Stay tuned for more entries as I get back to Business School this week.

Saturday, November 08, 2008

Business School attacks again... not sure I survived this time.

If you are thinking about going to business school, don't let this post scare you... 

So, the long awaited Econ test finally arrived last night. I finished up my 11 hour day at work at 4:50PM and hit the road for my 35 mile commute to school. It usually takes about 45 minutes to get there, but yesterday it took 1 hour and 20 minutes. I arrived on campus at 6:10PM... the midterm started at 6:00 - ah, the joy of evening Business School.

Tired from my sprint to class, I exchanged awkward glances with the professor, grabbed a test, and sat down.
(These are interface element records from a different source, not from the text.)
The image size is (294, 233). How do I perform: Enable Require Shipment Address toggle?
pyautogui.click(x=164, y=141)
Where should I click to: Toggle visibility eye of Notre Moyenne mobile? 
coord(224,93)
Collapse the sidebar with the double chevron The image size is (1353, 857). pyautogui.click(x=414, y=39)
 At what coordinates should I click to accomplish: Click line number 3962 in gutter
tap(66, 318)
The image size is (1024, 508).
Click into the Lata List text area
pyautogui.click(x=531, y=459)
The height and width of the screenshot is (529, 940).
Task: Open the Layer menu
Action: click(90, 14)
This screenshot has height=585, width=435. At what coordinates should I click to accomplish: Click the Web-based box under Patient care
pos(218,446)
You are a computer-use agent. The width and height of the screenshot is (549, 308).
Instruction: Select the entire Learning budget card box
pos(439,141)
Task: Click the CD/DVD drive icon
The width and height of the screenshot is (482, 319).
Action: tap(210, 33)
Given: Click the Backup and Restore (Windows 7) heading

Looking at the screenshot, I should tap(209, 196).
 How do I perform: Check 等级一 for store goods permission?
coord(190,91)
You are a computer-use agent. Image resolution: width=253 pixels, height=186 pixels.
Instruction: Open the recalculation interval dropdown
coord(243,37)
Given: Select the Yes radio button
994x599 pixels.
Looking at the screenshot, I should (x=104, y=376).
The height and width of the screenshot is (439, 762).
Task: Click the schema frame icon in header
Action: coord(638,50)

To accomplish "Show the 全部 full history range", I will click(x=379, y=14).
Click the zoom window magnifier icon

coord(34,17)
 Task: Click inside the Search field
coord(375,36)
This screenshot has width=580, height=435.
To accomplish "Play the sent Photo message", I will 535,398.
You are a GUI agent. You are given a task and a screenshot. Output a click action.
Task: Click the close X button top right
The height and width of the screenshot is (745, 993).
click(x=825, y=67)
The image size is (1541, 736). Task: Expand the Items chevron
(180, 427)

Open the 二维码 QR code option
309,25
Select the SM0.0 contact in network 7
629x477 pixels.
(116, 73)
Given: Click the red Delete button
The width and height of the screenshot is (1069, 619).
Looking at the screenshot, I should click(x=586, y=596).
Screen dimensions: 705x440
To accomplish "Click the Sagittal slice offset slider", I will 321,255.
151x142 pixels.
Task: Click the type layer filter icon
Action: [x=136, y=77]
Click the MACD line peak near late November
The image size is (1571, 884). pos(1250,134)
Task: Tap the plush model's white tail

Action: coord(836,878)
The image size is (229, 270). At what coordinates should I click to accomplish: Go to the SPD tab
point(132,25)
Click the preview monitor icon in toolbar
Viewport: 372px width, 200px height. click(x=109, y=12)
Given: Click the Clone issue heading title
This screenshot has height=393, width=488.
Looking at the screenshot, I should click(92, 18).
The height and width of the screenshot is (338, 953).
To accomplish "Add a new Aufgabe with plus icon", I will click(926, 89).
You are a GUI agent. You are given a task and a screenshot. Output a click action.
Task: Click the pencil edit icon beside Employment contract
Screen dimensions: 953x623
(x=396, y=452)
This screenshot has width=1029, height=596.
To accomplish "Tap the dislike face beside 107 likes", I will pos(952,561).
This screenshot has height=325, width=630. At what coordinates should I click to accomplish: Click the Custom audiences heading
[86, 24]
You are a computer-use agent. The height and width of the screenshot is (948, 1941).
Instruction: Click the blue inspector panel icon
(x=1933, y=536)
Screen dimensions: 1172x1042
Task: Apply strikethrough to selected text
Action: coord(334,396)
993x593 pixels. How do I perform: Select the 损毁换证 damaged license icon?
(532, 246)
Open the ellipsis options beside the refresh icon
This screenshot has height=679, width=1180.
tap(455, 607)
This was not a good start (1 hour and 29 minutes on the clock).

It was right about here that I began to appreciate my 11 hour take-home Accounting exam...

The first question (Income price elasticity and indifference curves) took me 40 minutes (49 minutes remaining). I erased and redrew graphs with my 3 colored pencils several times as I answered the question. 

The next question was on firm supply costs and it took me about twenty minutes. I was put in the place of a KFC owner losing money and had to decide whether to advertise to get more business or shut down (29 minutes remaining). 

The third and fourth questions are a blurr, but I remember something about a taxi cab shortage, limited licenses for sale, fixed prices, and a mayor who wanted to increase the number of cab rides offered. I finished the fourth question with 9 minutes remaining.

The  last question was a "special" multiple choice. The directions said that there could be one, several, or zero right answers given. It also said that you could show your work for an opportunity at partial credit, but if your answer was right and the work didn't fully support it, you could lose credit too.

Finally, I skimmed the test answers, labeled some axes, panicked, and listened for the, "time's up".

I left the classroom in a daze. My ears where red and burning, my scalp tingling, and my back in knots. This was one of the worst feelings I've had on a test in a long time. I either did well, OK, or horrible. 

Stay tuned for the results. 

By the way, I received a 91/103 on my Accounting midterm. Not as good as I hoped, but nothing to complain about.

...the living room is repainted and new curtains hung, but we are still waiting on the new sofa.